Vaazından sonra yanına yaklaştım, elini öptüm ve: "Efendim! Zat-ı âlimizin talebesi olarak şereflenmek istiyorum. Lütfen kabul buyurmanızı istirham ediyorum'" dedim. Bana: "Seni yetiştirecek bir veli, daha bu ilmi öğretmeye başlamadı" buyurdu. Yanından ayrıldıktan sonra etraftakilere: "Bu zatın adı nedir?" diye sordum. "Molla Habib’dir" dediler.

Aradan on beş yıl geçti. İstanbul'a gittim. İs­tanbul'da çeşitli yerlerde on beş yıl daha çalıştım. Bir Cuma günü Ayasofya Camii'ne gitmiştim. Biri vaaz ediyordu. Sözlerinden çok etkilendim. Kalbim­den geçen pek çok suallerimi cevaplandırdı. Onu dinlemekle bütün endişele­rimden kurtuldum. Kalbimi bir nurun doldurduğunu hissettim. Çevremdekilere: "Bu vaazı kim yapıyor?" diye sorunca: "Sümbül Sinan Hazretleri" dediler.

Vaaz bitince hoca efendinin huzuruna varıp mübarek elini öptüm. Daha bir şey söylemeden: "Tokat'ta Molla Habib'in eline yapıştığın zaman, onun sana söyledikleri­ni hatırlıyor musun?" diye sordu. O anda hayretten dona kaldım. Bundan tam otuz yıl öncesini soruyordu. "Efendim, bunu size kim söyledi?" diye sordum. O da: "Allah yolunda olanlara bunları bilmek güç değildir. Fakat asıl maksat Allahü Teala'nın rızasına kavuşmaktır" buyurdu. Beni talebeliğe kabul etti. Kı­sa zamanda teveccühlerine kavuşup halifesi olmakla şereflendim.

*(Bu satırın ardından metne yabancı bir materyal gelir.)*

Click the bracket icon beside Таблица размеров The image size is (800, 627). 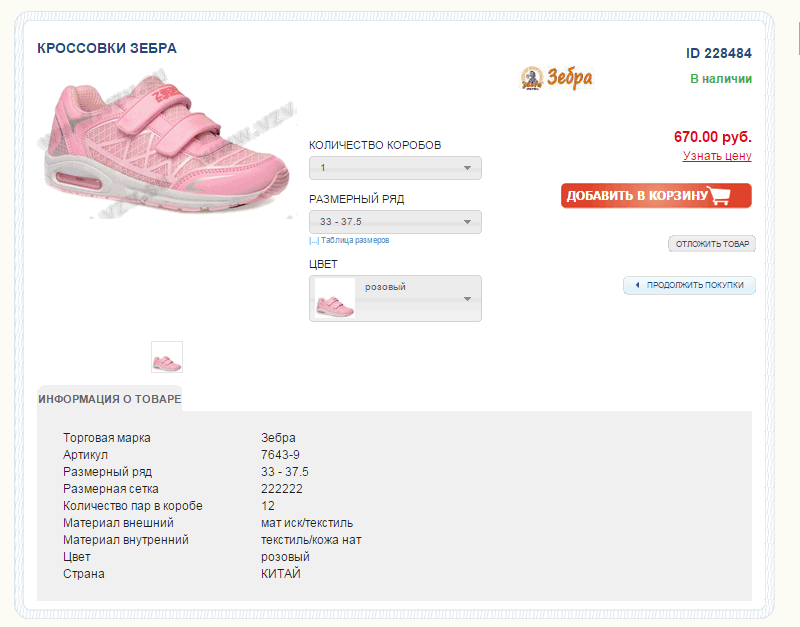[314, 241]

Beni, Rume­li'ye göndererek, insanlara dini öğretmekle vazifelendirdi. Oradaki insanlara Sümbülî tarikatını öğretecek, hak yolu bildirecektim. Hazırlığımı yaparak Hay­rabolu kasabasına gittim. Camiye gidip iki rekât namaz kıldıktan sonra, camiye bir genç girdi ve: "Hoş geldiniz, safalar getirdiniz Maksud Dede!" deyiverdi. Hayret etmiştim. Burası ilk geldiğim bir yerdi. Beni nereden tanıyordu. Sordum: "Ey delikanlı! Adımın Maksud olduğunu nereden biliyorsun?" dedim. Cevap olarak: "Ben aslında iyi bir kimsenin oğlu idim. Babam vefat ettiğinde küçük­tüm. Birkaç arkadaşımla Allahü Teala'nın zatına ve sıfatına ait ilimlerde bilgi sahibi olmak için seyahate çıkmak istedik. O sırada babamın arkadaşlarından biri bana nasihat etti ve bu iş için istihare yapmamı tavsiye etti. O gün istihare namazı kıldım ve dua ettim. Yattıktan sonra rüyamda, nur yüzlü bir ihtiyar gördüm. Bana: "Filan gün camiye şu kıyafette bir kimse gelecektir. Adı Maksud Dede'dir. Ona yardımcı ol, emrine uygun hareket et" diye buyurdu. Bu sebeple buraya geldim. Bütün emirlerinize amadeyim" dedi. "Rüyada gördüğün nur yüzlü kimseyi bana tarif edebilir misin?" dedim. Tarif etti, aynen hocam Sümbül Sinan'ın şemailine uyuyordu. Meğer o gece rüyada, o gence benim geleceğimi bildiren hocam Sümbül Sinan Efendi Haz­retleri’ymiş."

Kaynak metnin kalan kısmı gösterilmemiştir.